I'd sure be proud of that one.


----------



## John Cooper (Dec 2, 2009)

missalot said:


> whatcha lewis ,coop is eyeballin your bow!,man that is gorgeous.



Well i met lewis today to get a feel for this beauty..... gonna shoot her and post a little feed back ..........if it ever clears up and stops raining.........




LanceColeman said:


> All that would mean is it would be up for sale or trade a week sooner



Oh lance you think you know me so well.......





missalot said:


> i got dibbs!!!!



John not so fast there big boy.............

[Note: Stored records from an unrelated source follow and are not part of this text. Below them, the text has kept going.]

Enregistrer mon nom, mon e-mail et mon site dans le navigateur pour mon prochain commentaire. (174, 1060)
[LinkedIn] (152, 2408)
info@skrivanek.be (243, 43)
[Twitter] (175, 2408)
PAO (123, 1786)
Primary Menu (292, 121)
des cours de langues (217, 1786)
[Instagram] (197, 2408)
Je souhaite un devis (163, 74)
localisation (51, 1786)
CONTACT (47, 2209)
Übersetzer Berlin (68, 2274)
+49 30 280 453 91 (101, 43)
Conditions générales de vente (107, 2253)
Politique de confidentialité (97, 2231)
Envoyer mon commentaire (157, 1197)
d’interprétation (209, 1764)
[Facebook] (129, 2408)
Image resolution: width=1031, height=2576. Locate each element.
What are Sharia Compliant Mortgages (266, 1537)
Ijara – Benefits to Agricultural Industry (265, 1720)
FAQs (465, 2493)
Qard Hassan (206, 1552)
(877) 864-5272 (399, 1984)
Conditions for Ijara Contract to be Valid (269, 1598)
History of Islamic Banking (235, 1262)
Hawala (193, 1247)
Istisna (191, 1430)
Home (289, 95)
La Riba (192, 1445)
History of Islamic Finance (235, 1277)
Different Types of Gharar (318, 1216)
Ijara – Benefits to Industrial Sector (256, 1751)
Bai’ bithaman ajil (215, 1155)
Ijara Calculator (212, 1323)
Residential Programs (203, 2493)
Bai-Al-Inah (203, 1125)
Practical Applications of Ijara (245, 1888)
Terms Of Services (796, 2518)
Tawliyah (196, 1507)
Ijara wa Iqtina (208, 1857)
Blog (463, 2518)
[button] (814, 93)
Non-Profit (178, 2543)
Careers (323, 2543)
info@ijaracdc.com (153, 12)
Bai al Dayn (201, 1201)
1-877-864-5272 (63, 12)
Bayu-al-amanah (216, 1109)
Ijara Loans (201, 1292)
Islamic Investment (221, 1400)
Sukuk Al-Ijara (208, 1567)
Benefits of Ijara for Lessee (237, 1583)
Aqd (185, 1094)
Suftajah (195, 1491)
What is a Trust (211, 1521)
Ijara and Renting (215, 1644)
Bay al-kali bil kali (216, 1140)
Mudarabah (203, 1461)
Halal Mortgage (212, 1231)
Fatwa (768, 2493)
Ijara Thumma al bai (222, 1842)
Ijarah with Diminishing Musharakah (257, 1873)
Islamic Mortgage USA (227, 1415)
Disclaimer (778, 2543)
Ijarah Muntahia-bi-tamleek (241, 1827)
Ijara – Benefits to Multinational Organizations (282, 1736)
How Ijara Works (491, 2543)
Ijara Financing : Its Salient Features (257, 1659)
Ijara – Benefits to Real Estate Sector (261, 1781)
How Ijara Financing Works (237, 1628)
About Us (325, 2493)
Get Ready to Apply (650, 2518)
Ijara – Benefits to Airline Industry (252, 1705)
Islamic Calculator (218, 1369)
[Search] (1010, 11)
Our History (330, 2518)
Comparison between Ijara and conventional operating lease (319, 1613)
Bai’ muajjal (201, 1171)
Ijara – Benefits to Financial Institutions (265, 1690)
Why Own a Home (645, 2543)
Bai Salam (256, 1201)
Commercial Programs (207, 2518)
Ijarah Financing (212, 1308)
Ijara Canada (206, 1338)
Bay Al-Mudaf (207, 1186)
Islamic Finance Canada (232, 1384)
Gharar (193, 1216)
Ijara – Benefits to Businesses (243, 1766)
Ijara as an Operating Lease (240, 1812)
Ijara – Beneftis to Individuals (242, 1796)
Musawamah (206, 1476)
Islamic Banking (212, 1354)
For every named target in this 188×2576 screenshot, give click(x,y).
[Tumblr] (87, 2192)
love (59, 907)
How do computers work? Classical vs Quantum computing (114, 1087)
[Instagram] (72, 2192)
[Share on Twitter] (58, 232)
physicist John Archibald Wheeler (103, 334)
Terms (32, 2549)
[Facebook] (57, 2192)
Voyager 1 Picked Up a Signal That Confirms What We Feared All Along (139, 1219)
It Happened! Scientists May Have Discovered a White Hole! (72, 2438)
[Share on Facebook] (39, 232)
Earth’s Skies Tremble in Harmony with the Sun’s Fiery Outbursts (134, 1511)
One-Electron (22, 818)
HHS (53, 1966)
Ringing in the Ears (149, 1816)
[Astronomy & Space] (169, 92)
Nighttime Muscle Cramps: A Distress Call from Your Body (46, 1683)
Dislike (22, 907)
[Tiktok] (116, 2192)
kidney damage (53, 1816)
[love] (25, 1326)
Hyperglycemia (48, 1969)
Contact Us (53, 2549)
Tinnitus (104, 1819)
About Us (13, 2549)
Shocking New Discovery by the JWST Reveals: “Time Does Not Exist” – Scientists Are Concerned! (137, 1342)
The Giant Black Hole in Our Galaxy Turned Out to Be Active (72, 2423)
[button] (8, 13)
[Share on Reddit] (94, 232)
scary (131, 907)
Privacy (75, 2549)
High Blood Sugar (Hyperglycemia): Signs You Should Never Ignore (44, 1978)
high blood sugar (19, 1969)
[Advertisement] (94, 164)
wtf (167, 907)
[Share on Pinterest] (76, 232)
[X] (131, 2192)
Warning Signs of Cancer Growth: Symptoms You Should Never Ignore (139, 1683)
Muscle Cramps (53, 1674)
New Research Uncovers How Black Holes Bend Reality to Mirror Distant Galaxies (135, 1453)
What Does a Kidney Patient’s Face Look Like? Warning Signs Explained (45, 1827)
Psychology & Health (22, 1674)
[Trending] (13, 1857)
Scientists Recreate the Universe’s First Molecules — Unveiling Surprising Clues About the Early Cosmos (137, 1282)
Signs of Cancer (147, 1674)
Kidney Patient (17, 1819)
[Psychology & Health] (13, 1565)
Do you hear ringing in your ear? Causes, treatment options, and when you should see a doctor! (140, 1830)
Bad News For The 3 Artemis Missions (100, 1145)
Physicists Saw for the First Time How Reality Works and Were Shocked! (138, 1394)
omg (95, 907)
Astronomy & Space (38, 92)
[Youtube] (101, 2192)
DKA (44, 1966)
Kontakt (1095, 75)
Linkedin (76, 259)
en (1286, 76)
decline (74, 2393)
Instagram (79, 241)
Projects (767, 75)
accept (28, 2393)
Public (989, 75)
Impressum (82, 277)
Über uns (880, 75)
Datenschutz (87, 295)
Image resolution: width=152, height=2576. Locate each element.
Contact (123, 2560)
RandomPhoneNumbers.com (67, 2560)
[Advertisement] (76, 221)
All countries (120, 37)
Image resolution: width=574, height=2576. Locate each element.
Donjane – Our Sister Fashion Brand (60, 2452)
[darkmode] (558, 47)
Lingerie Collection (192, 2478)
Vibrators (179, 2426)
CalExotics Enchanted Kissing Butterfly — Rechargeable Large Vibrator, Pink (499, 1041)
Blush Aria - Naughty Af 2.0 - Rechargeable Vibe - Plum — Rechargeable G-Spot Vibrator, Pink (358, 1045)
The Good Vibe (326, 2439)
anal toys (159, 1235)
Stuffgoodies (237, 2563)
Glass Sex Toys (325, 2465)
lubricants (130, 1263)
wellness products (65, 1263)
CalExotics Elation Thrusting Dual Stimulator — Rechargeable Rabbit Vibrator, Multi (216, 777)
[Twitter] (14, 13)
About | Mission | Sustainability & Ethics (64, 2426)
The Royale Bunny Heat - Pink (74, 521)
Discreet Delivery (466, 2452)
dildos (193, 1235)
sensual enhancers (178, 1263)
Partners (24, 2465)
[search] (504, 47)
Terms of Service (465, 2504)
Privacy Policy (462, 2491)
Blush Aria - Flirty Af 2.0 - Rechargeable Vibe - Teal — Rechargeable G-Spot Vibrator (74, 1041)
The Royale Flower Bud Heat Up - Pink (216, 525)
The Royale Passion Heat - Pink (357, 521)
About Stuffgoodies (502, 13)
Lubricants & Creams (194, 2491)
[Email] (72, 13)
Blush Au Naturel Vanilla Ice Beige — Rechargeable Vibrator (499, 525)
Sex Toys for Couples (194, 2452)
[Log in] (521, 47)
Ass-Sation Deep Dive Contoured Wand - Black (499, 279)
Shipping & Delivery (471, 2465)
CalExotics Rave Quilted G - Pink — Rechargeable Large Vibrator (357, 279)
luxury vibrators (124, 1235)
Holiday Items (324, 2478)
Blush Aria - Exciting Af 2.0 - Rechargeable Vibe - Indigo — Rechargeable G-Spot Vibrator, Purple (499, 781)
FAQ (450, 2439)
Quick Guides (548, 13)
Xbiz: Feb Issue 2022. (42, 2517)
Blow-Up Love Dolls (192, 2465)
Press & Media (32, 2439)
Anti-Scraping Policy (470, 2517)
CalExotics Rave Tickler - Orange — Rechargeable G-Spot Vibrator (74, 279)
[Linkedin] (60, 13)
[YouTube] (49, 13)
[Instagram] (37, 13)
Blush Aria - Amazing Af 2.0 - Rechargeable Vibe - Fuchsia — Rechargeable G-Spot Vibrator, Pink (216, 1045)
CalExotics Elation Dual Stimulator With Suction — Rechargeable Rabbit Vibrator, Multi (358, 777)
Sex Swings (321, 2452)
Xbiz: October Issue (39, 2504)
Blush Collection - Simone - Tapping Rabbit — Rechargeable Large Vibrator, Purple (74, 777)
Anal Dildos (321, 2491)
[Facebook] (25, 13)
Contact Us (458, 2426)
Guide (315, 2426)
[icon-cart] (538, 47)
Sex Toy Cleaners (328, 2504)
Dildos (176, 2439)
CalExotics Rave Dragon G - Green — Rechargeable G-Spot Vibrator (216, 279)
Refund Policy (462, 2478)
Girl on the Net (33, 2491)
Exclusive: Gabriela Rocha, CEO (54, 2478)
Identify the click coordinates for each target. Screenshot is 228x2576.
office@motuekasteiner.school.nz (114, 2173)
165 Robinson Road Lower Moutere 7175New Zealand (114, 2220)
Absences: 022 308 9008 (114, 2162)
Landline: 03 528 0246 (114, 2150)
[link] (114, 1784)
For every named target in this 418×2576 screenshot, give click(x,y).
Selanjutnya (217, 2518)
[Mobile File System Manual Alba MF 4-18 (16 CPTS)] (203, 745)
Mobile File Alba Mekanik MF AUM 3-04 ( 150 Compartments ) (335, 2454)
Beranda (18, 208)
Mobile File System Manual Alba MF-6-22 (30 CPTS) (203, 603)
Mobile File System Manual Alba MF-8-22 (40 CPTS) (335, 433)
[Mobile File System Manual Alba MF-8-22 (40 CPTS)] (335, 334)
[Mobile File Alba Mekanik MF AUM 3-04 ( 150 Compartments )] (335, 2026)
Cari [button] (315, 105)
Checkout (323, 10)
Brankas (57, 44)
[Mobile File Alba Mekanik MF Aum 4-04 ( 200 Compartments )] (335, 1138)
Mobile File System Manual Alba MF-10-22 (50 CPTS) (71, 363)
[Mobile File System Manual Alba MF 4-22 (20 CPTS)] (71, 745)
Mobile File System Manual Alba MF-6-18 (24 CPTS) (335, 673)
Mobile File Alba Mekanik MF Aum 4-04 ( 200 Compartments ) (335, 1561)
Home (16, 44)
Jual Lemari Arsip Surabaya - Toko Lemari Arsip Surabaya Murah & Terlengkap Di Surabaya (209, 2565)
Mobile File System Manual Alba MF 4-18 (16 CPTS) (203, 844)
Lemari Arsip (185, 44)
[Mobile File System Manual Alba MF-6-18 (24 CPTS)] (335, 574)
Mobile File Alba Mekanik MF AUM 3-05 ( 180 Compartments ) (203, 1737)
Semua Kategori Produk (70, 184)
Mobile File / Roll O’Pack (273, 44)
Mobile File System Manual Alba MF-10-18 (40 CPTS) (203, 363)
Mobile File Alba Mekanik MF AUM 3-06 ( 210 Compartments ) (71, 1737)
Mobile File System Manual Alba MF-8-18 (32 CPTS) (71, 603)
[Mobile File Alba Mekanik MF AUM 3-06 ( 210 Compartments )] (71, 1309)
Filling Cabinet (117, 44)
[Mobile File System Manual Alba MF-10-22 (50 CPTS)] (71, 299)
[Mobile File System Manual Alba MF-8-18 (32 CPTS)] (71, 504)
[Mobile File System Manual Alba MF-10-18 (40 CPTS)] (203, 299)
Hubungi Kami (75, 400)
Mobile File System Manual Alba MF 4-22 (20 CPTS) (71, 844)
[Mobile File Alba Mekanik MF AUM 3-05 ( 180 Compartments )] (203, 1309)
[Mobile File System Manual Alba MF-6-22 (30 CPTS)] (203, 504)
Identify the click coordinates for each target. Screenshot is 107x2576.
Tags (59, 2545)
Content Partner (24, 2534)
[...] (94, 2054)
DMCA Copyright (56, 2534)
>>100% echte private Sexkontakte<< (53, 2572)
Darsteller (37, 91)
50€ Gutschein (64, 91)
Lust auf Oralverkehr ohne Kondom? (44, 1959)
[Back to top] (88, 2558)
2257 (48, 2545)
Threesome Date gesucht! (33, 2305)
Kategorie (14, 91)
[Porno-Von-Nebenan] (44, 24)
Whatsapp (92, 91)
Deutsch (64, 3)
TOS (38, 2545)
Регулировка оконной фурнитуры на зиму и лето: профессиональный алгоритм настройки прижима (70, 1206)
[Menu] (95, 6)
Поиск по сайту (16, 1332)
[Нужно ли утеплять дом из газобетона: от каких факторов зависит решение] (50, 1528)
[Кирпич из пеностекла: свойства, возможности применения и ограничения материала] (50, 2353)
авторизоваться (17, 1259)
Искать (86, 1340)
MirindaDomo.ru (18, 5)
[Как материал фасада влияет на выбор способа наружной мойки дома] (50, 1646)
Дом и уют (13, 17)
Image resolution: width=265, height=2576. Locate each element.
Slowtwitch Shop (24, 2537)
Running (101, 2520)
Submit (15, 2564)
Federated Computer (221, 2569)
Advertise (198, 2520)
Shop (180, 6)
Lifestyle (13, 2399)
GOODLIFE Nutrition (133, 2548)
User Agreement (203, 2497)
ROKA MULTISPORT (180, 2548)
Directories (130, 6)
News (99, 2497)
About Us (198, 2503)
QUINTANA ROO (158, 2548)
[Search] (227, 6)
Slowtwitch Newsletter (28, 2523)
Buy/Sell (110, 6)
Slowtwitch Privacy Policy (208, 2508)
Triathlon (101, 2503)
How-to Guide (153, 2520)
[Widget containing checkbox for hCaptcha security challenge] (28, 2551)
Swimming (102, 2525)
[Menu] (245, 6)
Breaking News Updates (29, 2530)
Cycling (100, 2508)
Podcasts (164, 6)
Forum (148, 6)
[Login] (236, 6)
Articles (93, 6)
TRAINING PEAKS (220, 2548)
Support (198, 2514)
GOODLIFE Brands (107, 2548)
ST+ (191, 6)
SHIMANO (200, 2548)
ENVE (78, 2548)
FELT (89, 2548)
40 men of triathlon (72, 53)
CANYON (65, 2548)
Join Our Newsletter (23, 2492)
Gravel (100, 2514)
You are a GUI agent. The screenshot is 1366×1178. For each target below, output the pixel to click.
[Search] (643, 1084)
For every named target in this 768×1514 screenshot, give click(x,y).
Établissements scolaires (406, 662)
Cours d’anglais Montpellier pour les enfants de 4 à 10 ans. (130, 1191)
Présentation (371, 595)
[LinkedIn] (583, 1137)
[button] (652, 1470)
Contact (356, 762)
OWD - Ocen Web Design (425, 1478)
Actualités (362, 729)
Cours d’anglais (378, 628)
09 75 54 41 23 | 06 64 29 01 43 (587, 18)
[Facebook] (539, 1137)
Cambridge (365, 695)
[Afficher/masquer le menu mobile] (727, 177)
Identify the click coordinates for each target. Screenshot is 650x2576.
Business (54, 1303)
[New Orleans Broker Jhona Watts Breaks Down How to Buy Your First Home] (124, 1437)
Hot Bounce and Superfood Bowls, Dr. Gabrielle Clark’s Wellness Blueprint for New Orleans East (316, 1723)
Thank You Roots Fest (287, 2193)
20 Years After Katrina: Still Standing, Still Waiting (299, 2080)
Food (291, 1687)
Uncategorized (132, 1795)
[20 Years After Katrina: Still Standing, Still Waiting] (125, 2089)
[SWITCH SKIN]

I think it will be staying with me for a awhile........


----------



## missalot (Dec 2, 2009)

come on coop ,from one bow ho to another, let me play with it a while!!!


----------



## robert carter (Dec 2, 2009)

You need to send that bow on down here for some training.I`ll go ahead and get all the missies out of it so you other fellas won`t have to.RC


----------



## John Cooper (Dec 2, 2009)

ha, swamper.......i'll send it to ya cause i know you will teach it how to kill................but, i will have to tag along also..........


----------



## gurn (Dec 3, 2009)

I'll bet ya I can clean that thing out of missies quicker than RC can. Let me, the missin pro, get ah hold of it. There wont be nary ah one left.


----------